Non è vero che la politica, perlomeno quella
nazionale — come ci viene detto — è sbalordita, è sconvolta, è pronta a
correre ai ripari. Non ha forse il ministro dell’Interno Angelino
Alfano detto l’altro ieri che«Roma non è una città marcia, Roma
non è una città sporca, è una citta sana»?
E
come no, deve essere senz’altro così, visto che nessuno dei tanti
personaggi importanti che si sono mossi per anni su quella scena — da
Veltroni a Zingaretti, dalla Meloni a Tajani, da Gasparri a Sassoli — ha
mai fatto una piega, si è mai accorto di nulla, ha mai detto qualcosa.
E
visto che in tutto questo periodo neppure ad uno dei tanti egregi
procuratori della Repubblica succedutisi a Roma prima di quello attuale è
mai capitato d’interessarsi
di quanto sta venendo fuori oggi. Così
come del resto a nessuno, a Roma o fuori Roma, sembra che abbia mai
interessato il fatto che da anni, ogni volta che c’è un caso di
corruzione politico-affaristica (dall’Expo al Mose, a Roma, appunto),
ogni volta spunta immancabile lo zampino di qualche società affiliata
alla Lega delle cooperative. Chissà come mai.
In Italia funziona
così. Porre questioni scomode o guardare in fondo alle cose non usa, in
politica meno che altrove. Ovvio dunque che di fronte all’arrembaggio
capitolino di galantuomini come
«er cecato» e «er maialotto», si
pensi che la risposta adeguata sia una manciata di autosospensioni e
dimissioni o lo scioglimento di una federazione di partito (quella del
Pd romano: peraltro già ridotta
da tempo a un Ok Corral per
politicanti affamati di quart’ordine): misure già tutte viste e riviste
mille altre volte in mille occasioni analoghe. E di cui tutti, quindi,
sono in grado di apprezzare l’efficacia.
L
a verità è che finché al centro della scena c’era Berlusconi, ogni caso
di pubblica corruzione suscitava, per ragioni ben note, un dibattito
accesissimo tra presunti «garantisti» e presunti «giustizialisti», e
rispettive vaste tifoserie, divenendo immediatamente un terreno di
scontro politico. Oggi invece, tramontata la presenza dell’ex Cavaliere,
e spappolatosi il centrodestra, di fronte a fatti come quelli di Roma
non sembra esserci più posto, nel campo della politica, che per una
maggioritaria tendenza alla sordità, a «ridimensionare», e per quanto
riguarda il modo di reagire, ad attenersi, come si dice, al «minimo
sindacale».
Prevale ormai tra gli addetti ai lavori il partito
trasversale degli «smaliziati». Quelli che per l’appunto, di fronte a
mezzo Comune di Roma al servizio del malaffare, irridono alla «Corleone
dei cravattari», fanno un sorriso di sufficienza ogni volta che sentono
risuonare dopo un sostantivo l’aggettivo «morale», e giudicano dall’alto
in basso gli sprovveduti che di politica capendoci poco, sono solo
capaci di augurarsi, molto banalmente, che ci sia in giro un minimo di
decenza. Gli «smaliziati» di professione, i quali — mischiando
l’ottimismo craxiano-berlusconiano di un tempo con l’antigufismo
renziano attuale — non sopportano giustamente che si parli di declino
dell’Italia, di crisi storica del Paese, facendosi beffa di qualunque
ragionamento critico cerchi di guardare oltre l’oggi, di chiunque evochi
i problemi antichi della Penisola. Perché conta solo la politica.

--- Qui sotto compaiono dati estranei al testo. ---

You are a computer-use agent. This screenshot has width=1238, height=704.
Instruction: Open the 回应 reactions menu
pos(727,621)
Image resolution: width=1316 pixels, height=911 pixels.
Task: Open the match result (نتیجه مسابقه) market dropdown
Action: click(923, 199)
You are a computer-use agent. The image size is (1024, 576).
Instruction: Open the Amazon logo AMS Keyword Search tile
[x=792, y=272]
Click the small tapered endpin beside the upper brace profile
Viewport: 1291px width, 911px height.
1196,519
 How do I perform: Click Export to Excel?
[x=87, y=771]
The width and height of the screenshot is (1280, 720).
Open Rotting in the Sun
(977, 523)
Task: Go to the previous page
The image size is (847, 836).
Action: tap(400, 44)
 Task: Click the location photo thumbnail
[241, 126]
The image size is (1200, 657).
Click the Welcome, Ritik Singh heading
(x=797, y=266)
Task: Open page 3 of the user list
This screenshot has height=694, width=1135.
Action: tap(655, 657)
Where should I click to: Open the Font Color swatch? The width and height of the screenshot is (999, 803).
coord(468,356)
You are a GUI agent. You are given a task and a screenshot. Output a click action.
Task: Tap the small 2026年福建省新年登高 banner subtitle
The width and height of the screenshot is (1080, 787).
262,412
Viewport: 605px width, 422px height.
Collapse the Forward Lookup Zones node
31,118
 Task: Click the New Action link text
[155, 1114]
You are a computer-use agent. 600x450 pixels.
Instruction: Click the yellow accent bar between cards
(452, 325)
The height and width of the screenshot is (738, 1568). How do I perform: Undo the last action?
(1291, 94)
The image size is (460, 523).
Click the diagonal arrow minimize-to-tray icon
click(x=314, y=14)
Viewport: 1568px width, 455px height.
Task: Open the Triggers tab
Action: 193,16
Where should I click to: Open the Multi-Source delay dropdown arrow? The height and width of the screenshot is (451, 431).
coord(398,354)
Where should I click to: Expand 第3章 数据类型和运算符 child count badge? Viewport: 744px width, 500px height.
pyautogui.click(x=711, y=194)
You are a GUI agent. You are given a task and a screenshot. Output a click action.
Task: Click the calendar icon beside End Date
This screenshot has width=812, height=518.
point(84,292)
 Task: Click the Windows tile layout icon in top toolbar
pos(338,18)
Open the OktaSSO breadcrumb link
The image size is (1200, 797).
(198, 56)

Naturalmente la politica che c’è: cioè la politichetta de’ noantri ,
quella della chiacchiera non stop giornalistico-televisiva-romana, 24
ore su 24.
Quella politica che si ostina a non capire che il Paese
ha certo bisogno delle riforme istituzionali e della ripresa economica,
del Jobs act, di un altro Parlamento, degli 80 euro e via di seguito. Ma
che nulla di tutto ciò servirà minimamente, si può essere certissimi,
se non ci sarà qualcosa d’altro. Chiamiamola come vogliamo — uno scatto
morale, un nuovo sentimento nazionale, una voglia collettiva di riscatto
— ma insomma qualcosa a cui la politica deve essere capace una buona
volta di dare voce, un segnale da trasmettere alle menti e ai cuori di
quei milioni di «sprovveduti» che pur con tutti i limiti e le
contraddizioni che conosciamo costituiscono la maggioranza degli
italiani. Un segnale forte di serietà, di decisione, e una buona volta
di capacità di colpire per primi. Siamo stufi di vedere all’attacco
sempre gli «altri» e «noi» colpire sempre di rimessa.